>> Start Passage shown
I've used this when "pitching" a customer against his considering an HD install.

Had another call me because the last plumber, an HD sub, asserted his home was unsafe if he didn't allow him to make some additional "necessary" repairs.

I treat customers the way I want my mechanic to treat me, I don't expect him to work for dirt, but he knows I'm not stupid enough to buy an air filter for $95 because my car will die without it.

He, in turn, gets my business, my friends and family.


----------



## Dan (Nov 29, 2011)

Has anyone ever invited them over for a free hvac consultation? We were debating having one of the techs do this for us to see what their prices and sales pitch are like. We anticipate going up against them as we expand our hvac work.


----------



## user2090 (Sep 26, 2009)

GrumpyPlumber said:


> This topic right here is at the root of my dissension for corporate influence over regulation.
> 
> As HD has absolutely swallowed market share for suppliers to the extent they have maxed their share, they start to look at market share in other venue's to maintain earnings growth, that leaves the trades as the next likely target, in turn, we can "sub" from them at rates that make it pointless to be self-employed.
> 
> We've been invited to dinner and we're on the menu.


We are in total agreement. I'd rather do home warranty. At least they let you make a little money. Not that I'm doing those, but have, and made alright. 

Each offers the opportunity for growing a customer base at a lesser rate that what it costs to gain a new one. If there worth having? 

My local big box have a hard time keeping subs.


----------



## user2090 (Sep 26, 2009)

Dan said:


> Has anyone ever invited them over for a free hvac consultation? We were debating having one of the techs do this for us to see what their prices and sales pitch are like. We anticipate going up against them as we expand our hvac work.


That is a whole different arena. The licensing and liability makes big box here go nuts. The subs go in and shoot high lose the job, then I suspect they do the ole switch-a-roo. You know call the shop direct and we can do it for less. 

I've never heard of anyone around here buying a HVAC system through HD, and I have friends there.


----------



## GrumpyPlumber (Jun 12, 2008)

Indie said:


> We are in total agreement. I'd rather do home warranty. At least they let you make a little money. Not that I'm doing those, but have, and made alright.
> 
> Each offers the opportunity for growing a customer base at a lesser rate that what it costs to gain a new one. If there worth having?
> 
> My local big box have a hard time keeping subs.


Hopefully you understand the link, 

Blindly eliminating regulations, or turning a blind eye to money's influence over government under the guise that all corporate profit is good profit.
>> End Passage shown
>> Start Data section
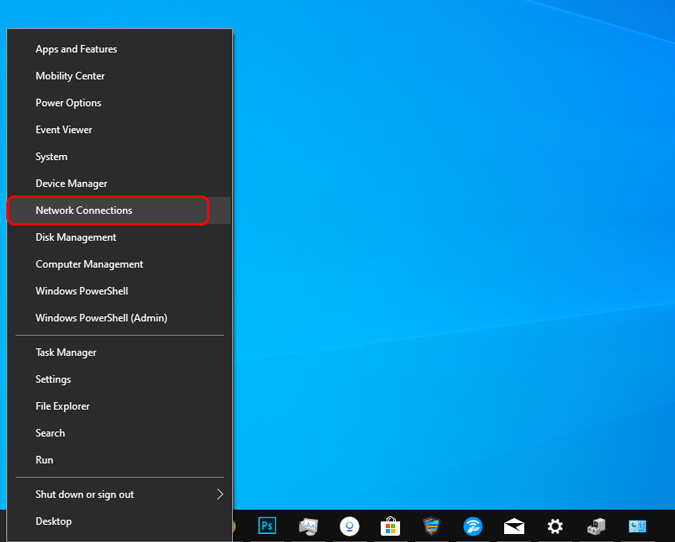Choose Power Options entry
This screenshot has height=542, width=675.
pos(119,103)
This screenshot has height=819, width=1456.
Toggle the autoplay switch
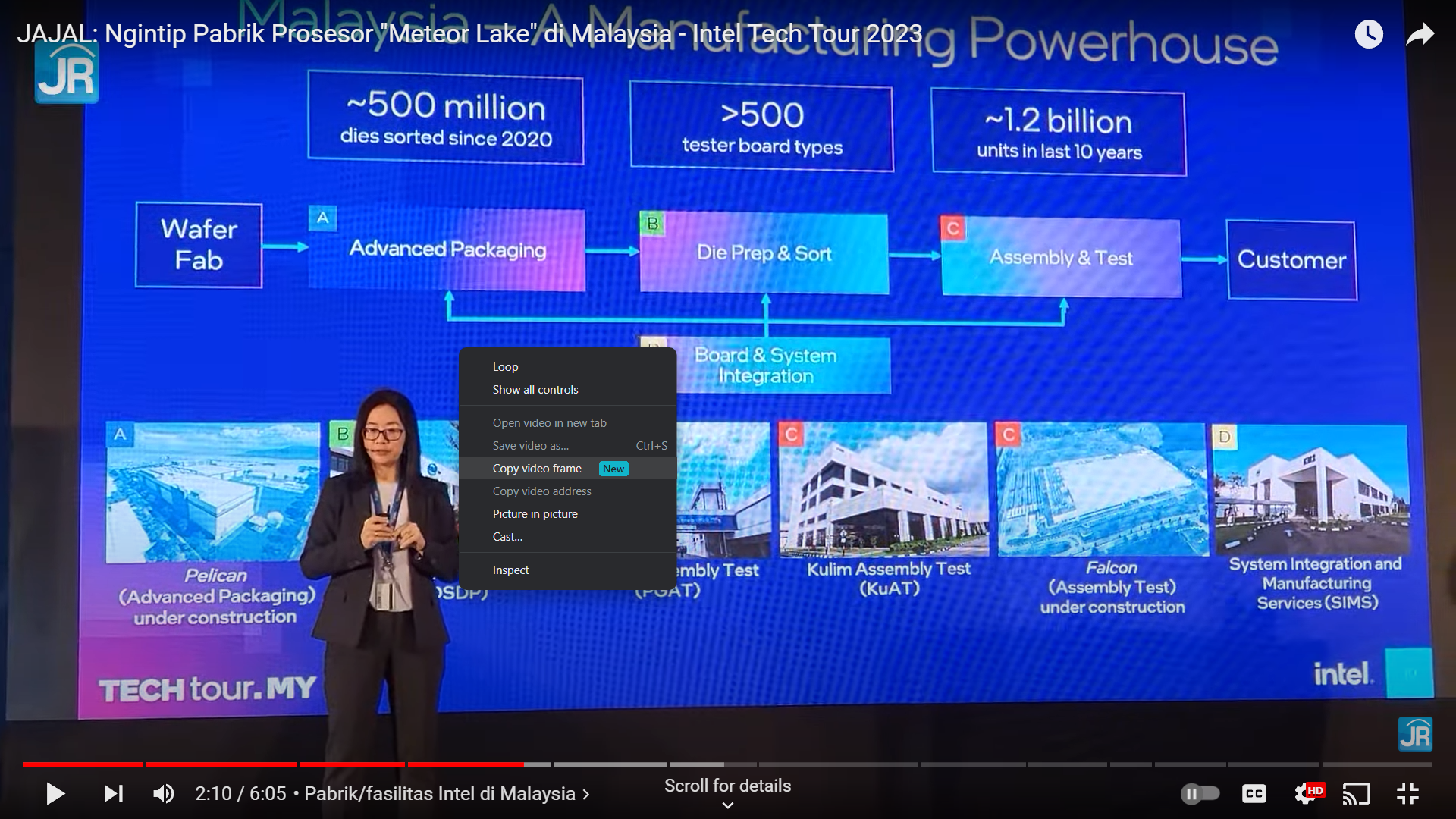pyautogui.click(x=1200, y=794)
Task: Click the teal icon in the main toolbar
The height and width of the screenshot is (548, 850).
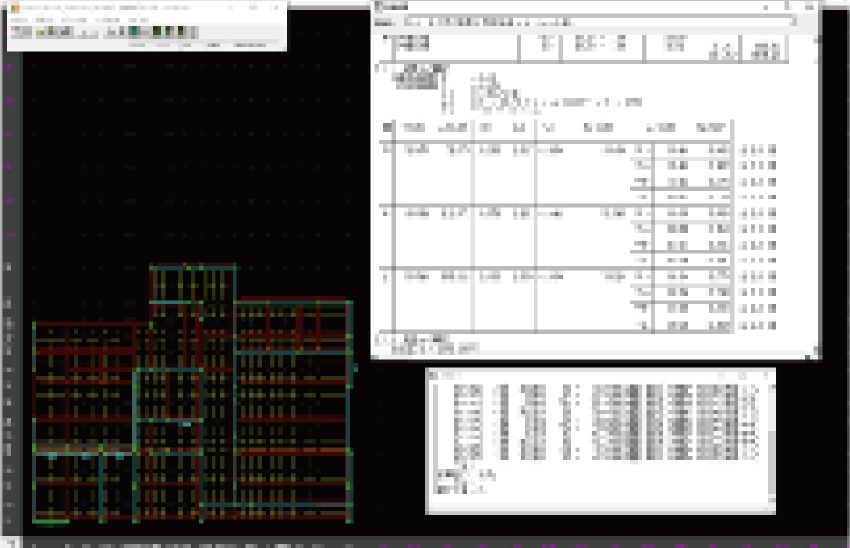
>> End Data section
Directions for this task: Return everything in the forum thread about big-box store installs above, from "I've used this" down to "(Nov 29, 2011)".

Reply:
I've used this when "pitching" a customer against his considering an HD install.

Had another call me because the last plumber, an HD sub, asserted his home was unsafe if he didn't allow him to make some additional "necessary" repairs.

I treat customers the way I want my mechanic to treat me, I don't expect him to work for dirt, but he knows I'm not stupid enough to buy an air filter for $95 because my car will die without it.

He, in turn, gets my business, my friends and family.


----------



## Dan (Nov 29, 2011)